La pièce «Scalpée» de Véronique Côté

Une création au bouquet aliénant présenté à l’Espace Libre jusqu’en février

Publié le 27 janvier 2013 par Justine Boutin-Bettez

Crédit photo : Matthew Fournier

Après Gros et détail (2003) et Annette, qui apostrophaient notre griffe identitaire avec le hockey, l'auteure Anne-Marie Olivier poursuit dans la déperdition que la nature impose à l’humain et dans la concrétisation d’un destin dans l’ouvrage du temps. Les productions Bienvenue aux dames! nous convient à la pièce Scalpée, mise en scène par Véronique Côté et présentée du 24 janvier au 9 février 2013.
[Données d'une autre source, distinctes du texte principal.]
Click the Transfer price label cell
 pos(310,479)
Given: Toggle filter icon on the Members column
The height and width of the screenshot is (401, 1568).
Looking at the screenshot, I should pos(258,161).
Crise d’Oka entre les guerriers mohawks et chansonniers québécois. 1990. Conflit de grandeur et d’amplitude à la dégénérescence, créant désobligeance civile, barricade historique et symbolique du 11 mars. C’est alors qu’une mère disparaît et s’esquive avec son fils. Elle fuit la crise d’Oka avec son enfant, essayant tant bien que mal de lui dissimiler et de farder toute forme de vérité face à ses origines. Afin de se tirer de cette condition boiteuse et instable, elle accepte de travailler comme gardienne de réclusion. Pendant vingt années de lourds labeurs, elle tentera d’ensevelir ses envies, ses illustres ambitions et ses inspirations véritables, jusqu’à ce qu’une nuit remue le plus lointain des amoncèlements chimériques, un noir qui viendra à jamais ébranler son destin.
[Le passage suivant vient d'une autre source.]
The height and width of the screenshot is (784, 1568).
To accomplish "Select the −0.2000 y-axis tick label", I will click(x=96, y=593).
Poésie drue et pugnace de beauté. L’auteure Anne-Marie Olivier a découvert qu’elle avait une ascendance autochtone, elle a donc dévoilé par sa plume un visage de la plus concrète réalité. Ce peuple racine qui est le son même de la colonisation et de la création historique a fait naître en elle une œuvre collective ou l’âme laissée à nue sur la dureté prend de plein fouet chaque individu de la salle. Le personnage principal, Charles, lequel est en constant combat avec son intérieur, découvre que son père est un Amérindien et qu’il vit toujours. Sa mère Élise (Anne-Marie Olivier), gardienne de prison lui ayant toujours caché cette vérité, voici l’Archange qui fait bouillonner la paix tout autour d’elle. Coup de poing, coup de cœur, pour cet acteur à l’énergie pleine et captivante. Effectivement, Steve Gagnon est la figure de ce que le mot «corps» veut dire, amalgame de sinistre et de beauté, plongeant dans une vérité déroutante et invaincue. L’auteure, Anne-Marie Olivier, tout récemment nommée directrice du Théâtre du Trident, a écrit l’élément de la nature métissé d’orgasme dépaysé mais beau à voir, de poésie, de langue dépitée du corps et de dévotion de sexe vivant.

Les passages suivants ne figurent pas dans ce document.